Kina

February 22, 2020

This time we were back at Red Rocks on the hunt for more crayfish. It was the first time I didn't see a single crayfish whatsoever on a hunt and certainly not for lack of trying. I spent most of the time with my head under the seaweed searching through every rock formation, crevasse, and ledge. Not a single crayfish. Oh well.

Rather than come back without anything, we started picking up kina (sea urchins). My buddy was keen to bring some home and prepare them in a meal. We came across a few nests and of course they were easy picking. We probably came back with 30-40 of them.
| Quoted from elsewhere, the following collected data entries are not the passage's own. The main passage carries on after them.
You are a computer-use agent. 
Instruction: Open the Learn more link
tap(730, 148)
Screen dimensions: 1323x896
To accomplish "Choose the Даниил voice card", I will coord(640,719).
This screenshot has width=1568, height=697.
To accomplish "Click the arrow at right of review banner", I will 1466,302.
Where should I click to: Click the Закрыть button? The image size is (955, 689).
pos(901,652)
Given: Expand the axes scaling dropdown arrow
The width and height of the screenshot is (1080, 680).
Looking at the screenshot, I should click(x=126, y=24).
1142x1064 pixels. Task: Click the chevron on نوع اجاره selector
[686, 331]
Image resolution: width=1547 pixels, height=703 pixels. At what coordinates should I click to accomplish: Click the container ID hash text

That night we grilled up the crayfish and cracked open the kina. It really wasn't so much cracking as it was cutting with a pair of scissors. Inside they're pretty gross.

Kina cutting

It's the yellow orange bits inside that are edible so those were scooped out with a spoon.

They can be prepared a few different ways but apparently they're also edible raw.

Getting some raw kina

Raw kina

The darker kina is very bitter (which is what I'm tasting in the video below). The lighter kina is less bitter but still not what I could consider tasty.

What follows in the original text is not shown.